Soul searching

A gay teen survives in New Orleans.

CHRISTOPHER RICE doesn’t hide his literary connections. And why should he? His mom’s none other than cult-lit queen Anne Rice, dad Stan’s a poet, and, at 21, he’s got a two-book contract from the page-to-stage folks at Talk/Miramax. Add to that a sultry New Orleans setting, a dash of teen angst ࠬa the WB, and Rice has himself a debut novel, A Density of Souls. Just like mom, he wastes no time acclimating his readers to a subculture where passions run high and an impending sense of doom threatens to undermine all that is good in the world.


A DENSITY OF SOULS

by Christopher Rice (Talk/Miramax Books, $23.95)


No, we’re not talking about vampires—we’re talking about high school.

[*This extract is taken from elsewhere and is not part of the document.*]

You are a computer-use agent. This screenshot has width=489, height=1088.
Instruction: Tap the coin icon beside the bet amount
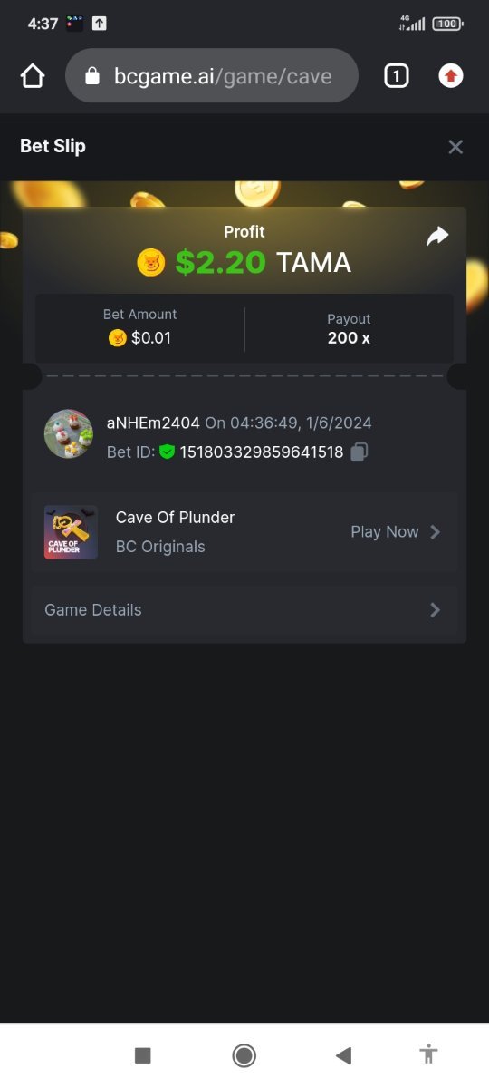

Childhood friends Greg, Brandon, Stephen, and Meredith don’t survive as a foursome once they hit the ninth grade. Football jocks Greg and Brandon torment Stephen, a cerebral type who’s still dealing with his dad’s suicide, and Meredith is too busy drinking on the sly and keeping up with her fellow bulimic cheerleaders. Having caught Greg and Stephen sexually entangled the summer before, Meredith succumbs to her fear of being unpopular with her shallow classmates—for her own social survival, she chooses to date Greg and betray Stephen.

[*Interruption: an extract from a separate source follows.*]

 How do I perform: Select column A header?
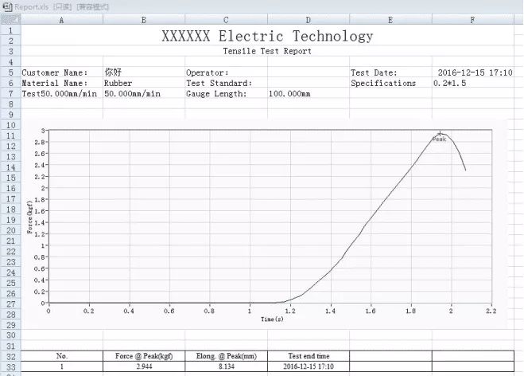click(x=61, y=20)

She remembered a cemetery pummeled by rain. She remembered a tangle of mud-flecked legs. The memory led Meredith to commit an act that would carve itself into her memory with the building precision of regret. “He’s a fag,” she said flatly. Some flame guttered inside of her, quietly and without protest.

As Stephen makes his way through his freshman year at the prestigious Cannon School, he’s teased and threatened constantly. But he knows why. “[Stephen] finally understood the whispers that had followed him around all day. He knew what was being said. And he knew it was true.” He changes his clothes before gym to avoid the locker room. Someone tapes the word “FAG” to his backpack. His old friends hate him; teachers pretend not to notice him; he’s utterly alone. Or so he thinks. Like Anne Rice’s Vampire LeStat in his solitary search for blood, a community waits for him to join the fold. But first he must suffer.

RICE REINFORCES all manner of stereotypes. The stuck-up American high school, with all the eating disorders, conveniently clueless teachers, and pep-rally trimmings, feels like a device to make Stephen’s plight all the more tragic. The girls binge and vomit, screw in the back of cars, drink themselves into comas, and vie for homecoming queen. When the book descends into typical scenarios, homoeroticism freshens it up—gays masquerade as quarterbacks, stealing furtive glances at one another as they pass in the hallways.

Homosexual contact scenes, in contrast to the icky or downright violent hetero fumblings portrayed here, are meticulously written. When Stephen experiences his first kiss, it’s revelatory and pure. To set the scene, there’s a freak Louisiana snowstorm, and Stephen even makes a snow angel. But the prose quietly attaches itself to a moment of intimacy that needs no embellishment.

“Half a minute passed before Stephen opened his mouth. For a while they shared breath. Both felt for the first time what it was like to be lost in another person and momentarily free of one’s self.”

There’s a lot to admire in Rice’s first effort. He’s learned, or perhaps inherited, a storyteller’s sense of timing. And he capably brings a gay teen’s inner turmoil to life. Stephen’s story spins off into a multigenerational saga where retribution, flash floods, and tolling church bells coexist with gay bars and Mahler’s “Resurrection” Symphony. In the conservative Garden District, good boys tackle each other on the football field and snap towels in the locker room. But Rice turns this around, and it’s up to Stephen, the novel’s pariah and Jesus figure, to elicit enough sympathy for us to understand the world he must inhabit for his own safety and survival.

Hey, didn’t his mom already write that one?


Christopher Rice reads at Elliott Bay Book Co. Thursday 8/24 at 7:30.